An older, wiser friend told me recently that I didn't need to read the bible or pray for wisdom. I have teenagers and they know everything. Of course he was joking. However, this week has been one of those weeks where I don't know if I need more wisdom or less teenagers.
It's Spring Break. The teenagers are in and out of the house depending on working and friend activities. However, when they are here they bring lots of friends with them. It seems they travel in packs. Feeding them is not cheap. While home, it seems like constant grazing plus meals is their goal. And sometimes, like earlier this evening, some of their know-it-all wisdom comes forth in all its glory to make a mom just feel like crying out in frustration.
It's been one of THOSE weeks. I have had to deal with contractors and insurance adjusters to get the damage to our roof fixed caused by the last ice storm and more recent wind and rain. They were more polite than the teenagers. There's been studying. There's been homeschooling. There's been the never ending battle with housework which only increases with children home all day. There's been the complaining nine year old who doesn't think it is fair that she has to do homeschooling when her sisters are all on Break. No matter how much I try to explain to her that she will get a break in a couple weeks, she wants two breaks.
The last think I needed was a teenager copping an attitude. However, it happened and I am left BEGGING God to help me control my frustration and not give into the desire to run away for awhile. It would be nice to just get away for a day.

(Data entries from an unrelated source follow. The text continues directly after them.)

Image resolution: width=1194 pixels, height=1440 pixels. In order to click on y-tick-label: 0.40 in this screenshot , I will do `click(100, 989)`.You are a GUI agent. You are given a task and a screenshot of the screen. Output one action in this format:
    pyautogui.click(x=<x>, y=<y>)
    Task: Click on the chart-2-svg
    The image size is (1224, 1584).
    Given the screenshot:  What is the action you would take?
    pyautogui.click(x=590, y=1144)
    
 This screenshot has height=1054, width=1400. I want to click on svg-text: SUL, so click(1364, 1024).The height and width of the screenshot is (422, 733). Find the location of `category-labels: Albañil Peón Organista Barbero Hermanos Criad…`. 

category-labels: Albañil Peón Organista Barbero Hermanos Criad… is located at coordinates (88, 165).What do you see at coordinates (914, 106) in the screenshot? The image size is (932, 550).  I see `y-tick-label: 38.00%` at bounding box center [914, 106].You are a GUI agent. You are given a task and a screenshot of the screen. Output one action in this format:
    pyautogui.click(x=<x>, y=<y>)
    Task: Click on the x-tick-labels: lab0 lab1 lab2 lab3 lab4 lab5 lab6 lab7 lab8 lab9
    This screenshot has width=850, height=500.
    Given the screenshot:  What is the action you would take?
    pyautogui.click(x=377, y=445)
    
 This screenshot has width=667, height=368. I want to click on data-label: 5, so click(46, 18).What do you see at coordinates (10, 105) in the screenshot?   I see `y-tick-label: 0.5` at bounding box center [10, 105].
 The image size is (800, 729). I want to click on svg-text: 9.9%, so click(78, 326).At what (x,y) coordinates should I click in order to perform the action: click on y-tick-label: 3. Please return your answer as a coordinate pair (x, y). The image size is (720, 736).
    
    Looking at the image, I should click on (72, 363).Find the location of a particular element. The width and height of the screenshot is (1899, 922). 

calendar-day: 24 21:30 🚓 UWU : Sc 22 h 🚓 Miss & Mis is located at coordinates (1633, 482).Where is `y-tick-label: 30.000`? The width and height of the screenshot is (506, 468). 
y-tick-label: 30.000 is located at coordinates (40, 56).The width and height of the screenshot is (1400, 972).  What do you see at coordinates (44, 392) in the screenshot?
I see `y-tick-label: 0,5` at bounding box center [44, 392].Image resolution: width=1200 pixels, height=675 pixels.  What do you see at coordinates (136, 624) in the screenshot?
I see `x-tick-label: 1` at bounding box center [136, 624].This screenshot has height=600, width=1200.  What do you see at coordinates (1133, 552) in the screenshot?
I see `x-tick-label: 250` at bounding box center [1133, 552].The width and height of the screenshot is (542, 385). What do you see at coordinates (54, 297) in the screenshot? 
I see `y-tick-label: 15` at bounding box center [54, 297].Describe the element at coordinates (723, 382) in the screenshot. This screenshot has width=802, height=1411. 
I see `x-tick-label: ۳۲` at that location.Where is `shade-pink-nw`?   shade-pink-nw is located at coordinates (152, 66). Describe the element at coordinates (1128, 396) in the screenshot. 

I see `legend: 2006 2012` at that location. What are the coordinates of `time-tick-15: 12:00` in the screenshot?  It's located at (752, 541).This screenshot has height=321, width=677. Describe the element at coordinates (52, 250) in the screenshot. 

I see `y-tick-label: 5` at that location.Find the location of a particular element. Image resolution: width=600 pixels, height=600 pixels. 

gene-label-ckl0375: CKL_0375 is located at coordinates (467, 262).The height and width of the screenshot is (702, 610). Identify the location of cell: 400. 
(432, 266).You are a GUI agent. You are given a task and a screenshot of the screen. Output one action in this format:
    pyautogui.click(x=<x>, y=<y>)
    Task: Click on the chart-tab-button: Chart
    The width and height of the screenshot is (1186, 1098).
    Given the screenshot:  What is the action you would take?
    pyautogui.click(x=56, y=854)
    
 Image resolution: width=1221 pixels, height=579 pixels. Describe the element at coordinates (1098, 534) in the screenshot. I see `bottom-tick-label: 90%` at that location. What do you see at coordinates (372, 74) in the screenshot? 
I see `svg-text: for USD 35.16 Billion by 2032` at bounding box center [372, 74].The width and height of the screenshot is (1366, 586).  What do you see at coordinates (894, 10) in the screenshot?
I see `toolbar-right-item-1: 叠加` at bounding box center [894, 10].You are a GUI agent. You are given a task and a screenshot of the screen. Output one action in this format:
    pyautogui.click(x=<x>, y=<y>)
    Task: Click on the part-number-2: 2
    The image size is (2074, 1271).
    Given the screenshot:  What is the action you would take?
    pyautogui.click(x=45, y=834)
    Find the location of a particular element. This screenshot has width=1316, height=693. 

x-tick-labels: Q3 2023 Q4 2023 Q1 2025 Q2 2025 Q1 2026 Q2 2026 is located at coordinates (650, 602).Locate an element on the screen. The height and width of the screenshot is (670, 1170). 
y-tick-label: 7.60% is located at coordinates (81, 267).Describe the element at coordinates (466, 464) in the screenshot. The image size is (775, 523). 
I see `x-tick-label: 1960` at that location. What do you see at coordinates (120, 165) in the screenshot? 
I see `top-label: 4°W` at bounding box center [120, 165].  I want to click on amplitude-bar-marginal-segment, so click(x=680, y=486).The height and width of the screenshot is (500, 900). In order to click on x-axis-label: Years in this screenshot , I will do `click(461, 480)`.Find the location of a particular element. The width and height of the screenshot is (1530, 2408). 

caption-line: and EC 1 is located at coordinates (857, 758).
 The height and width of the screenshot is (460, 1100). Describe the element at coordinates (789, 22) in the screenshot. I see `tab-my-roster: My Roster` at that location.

God's mercies are new every morning. I am praying that tomorrow goes better and is blessed by God. I have to get up early to make yet another trip to the eye doctor (who is an hour away)for the teen that felt her attitude was justifiable. I gave the nine year old the day off school and let her spend the night with a friend. I am hoping, while it isn't a week, that a day will give us both a small break.
Now that I've whined my way through a post, I think I'll get out my Bible. I tell myself that, "This too shall pass."
God has blessed me today despite my silly trials. My husband and I became an Uncle and Aunt again today. My brother -in-law and his wife had a baby boy this morning. I saw him and he is gorgeous and healthy and perfect. It makes me give thanks that no matter what is thrown in my way to try to get me down, God still has wonderful gifts for us.